**Dataset entries**.
++++++++++++++++++++

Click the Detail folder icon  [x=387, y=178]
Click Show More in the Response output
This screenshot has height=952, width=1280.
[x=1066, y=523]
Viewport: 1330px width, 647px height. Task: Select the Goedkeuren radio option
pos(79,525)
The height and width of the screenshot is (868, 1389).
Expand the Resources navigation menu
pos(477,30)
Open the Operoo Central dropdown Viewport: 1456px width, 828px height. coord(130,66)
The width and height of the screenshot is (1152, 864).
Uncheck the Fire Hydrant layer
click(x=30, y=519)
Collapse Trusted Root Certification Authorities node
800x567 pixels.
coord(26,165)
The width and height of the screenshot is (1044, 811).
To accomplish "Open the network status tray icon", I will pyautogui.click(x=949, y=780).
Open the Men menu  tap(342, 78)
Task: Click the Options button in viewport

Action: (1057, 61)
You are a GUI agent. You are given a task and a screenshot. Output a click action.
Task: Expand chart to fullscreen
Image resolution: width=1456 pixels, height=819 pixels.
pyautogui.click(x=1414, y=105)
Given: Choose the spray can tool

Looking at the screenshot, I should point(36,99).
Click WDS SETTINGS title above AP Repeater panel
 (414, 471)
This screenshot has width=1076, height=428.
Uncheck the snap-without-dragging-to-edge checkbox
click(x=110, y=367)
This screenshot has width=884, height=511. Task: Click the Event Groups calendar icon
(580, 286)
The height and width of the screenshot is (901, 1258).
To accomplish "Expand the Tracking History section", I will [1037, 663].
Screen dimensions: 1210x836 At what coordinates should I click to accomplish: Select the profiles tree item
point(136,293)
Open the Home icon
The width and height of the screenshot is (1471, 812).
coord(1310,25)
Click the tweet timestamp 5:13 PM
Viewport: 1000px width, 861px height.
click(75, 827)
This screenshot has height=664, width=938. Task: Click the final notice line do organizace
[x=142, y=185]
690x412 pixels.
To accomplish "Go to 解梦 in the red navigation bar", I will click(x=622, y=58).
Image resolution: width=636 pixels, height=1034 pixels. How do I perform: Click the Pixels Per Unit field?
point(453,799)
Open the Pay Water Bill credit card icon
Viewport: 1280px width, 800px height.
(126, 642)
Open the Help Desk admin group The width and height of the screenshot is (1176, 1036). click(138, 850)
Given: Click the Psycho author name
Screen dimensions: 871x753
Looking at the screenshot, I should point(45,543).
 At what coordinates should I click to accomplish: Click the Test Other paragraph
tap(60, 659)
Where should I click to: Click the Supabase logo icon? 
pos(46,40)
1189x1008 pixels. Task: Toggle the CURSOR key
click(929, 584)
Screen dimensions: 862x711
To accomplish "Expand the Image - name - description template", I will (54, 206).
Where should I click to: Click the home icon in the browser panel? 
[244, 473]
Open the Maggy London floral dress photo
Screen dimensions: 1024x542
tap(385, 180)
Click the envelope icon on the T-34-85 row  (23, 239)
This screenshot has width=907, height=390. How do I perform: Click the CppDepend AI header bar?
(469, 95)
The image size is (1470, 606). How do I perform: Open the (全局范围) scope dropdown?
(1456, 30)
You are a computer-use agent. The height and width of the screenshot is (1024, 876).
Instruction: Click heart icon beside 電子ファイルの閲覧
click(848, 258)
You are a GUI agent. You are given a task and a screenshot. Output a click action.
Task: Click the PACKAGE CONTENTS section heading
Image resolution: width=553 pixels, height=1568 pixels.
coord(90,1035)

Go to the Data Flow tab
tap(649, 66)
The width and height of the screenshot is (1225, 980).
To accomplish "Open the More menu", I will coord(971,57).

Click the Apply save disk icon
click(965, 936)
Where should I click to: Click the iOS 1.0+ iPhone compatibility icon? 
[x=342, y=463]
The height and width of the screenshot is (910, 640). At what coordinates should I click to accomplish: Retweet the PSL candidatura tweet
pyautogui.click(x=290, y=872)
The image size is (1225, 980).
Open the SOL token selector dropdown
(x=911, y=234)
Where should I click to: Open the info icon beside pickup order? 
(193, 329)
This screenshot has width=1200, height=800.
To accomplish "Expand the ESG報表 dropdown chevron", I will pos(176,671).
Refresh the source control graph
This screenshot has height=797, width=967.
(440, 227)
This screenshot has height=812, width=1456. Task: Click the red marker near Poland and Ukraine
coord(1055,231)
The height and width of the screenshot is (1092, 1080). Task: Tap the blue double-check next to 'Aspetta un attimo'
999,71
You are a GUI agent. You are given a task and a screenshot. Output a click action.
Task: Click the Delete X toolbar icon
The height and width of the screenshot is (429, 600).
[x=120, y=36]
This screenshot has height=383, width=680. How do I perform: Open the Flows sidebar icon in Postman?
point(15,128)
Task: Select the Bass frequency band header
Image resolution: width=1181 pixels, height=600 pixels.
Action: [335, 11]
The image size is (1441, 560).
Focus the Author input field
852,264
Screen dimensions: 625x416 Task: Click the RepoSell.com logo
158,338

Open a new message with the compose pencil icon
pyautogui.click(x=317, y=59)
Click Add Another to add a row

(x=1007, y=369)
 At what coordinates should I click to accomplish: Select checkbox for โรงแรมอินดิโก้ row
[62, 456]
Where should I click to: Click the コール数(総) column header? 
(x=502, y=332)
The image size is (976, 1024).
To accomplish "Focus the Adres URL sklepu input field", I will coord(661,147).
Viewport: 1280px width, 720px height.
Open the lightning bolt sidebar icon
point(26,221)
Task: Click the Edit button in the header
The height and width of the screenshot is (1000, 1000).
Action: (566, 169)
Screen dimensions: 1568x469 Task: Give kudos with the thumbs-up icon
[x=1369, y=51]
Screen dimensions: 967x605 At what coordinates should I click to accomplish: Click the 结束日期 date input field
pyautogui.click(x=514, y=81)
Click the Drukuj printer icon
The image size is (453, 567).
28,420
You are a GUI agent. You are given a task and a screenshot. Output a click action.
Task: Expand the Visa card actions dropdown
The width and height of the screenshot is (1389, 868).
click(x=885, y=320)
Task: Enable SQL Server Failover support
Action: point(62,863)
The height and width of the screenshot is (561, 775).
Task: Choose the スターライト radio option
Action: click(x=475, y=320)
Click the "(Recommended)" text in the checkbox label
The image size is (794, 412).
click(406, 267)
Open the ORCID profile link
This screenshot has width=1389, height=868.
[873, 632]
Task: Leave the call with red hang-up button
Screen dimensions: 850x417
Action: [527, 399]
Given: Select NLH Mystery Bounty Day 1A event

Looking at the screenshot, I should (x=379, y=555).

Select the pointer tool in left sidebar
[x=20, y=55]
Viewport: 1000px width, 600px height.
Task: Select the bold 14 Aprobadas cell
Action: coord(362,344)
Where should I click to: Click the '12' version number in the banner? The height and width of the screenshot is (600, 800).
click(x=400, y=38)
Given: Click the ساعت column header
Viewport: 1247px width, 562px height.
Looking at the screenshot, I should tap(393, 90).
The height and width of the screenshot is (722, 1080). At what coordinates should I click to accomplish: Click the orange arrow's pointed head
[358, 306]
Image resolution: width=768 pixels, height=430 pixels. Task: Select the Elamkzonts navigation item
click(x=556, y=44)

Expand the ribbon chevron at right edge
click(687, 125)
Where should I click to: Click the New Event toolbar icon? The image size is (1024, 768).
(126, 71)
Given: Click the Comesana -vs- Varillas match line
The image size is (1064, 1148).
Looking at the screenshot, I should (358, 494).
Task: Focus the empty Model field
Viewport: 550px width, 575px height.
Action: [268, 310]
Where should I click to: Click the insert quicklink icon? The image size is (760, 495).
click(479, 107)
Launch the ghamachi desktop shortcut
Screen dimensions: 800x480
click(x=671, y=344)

++++++++++++++++++++

**TASK GOAL**. All lines from the one that contains "The image size is (1064, 1148)." to the last line above must be given again exactly, with both included and nothing added.

**WRITTEN SOLUTION**.
The image size is (1064, 1148).
Looking at the screenshot, I should (358, 494).
Task: Focus the empty Model field
Viewport: 550px width, 575px height.
Action: [268, 310]
Where should I click to: Click the insert quicklink icon? The image size is (760, 495).
click(479, 107)
Launch the ghamachi desktop shortcut
Screen dimensions: 800x480
click(x=671, y=344)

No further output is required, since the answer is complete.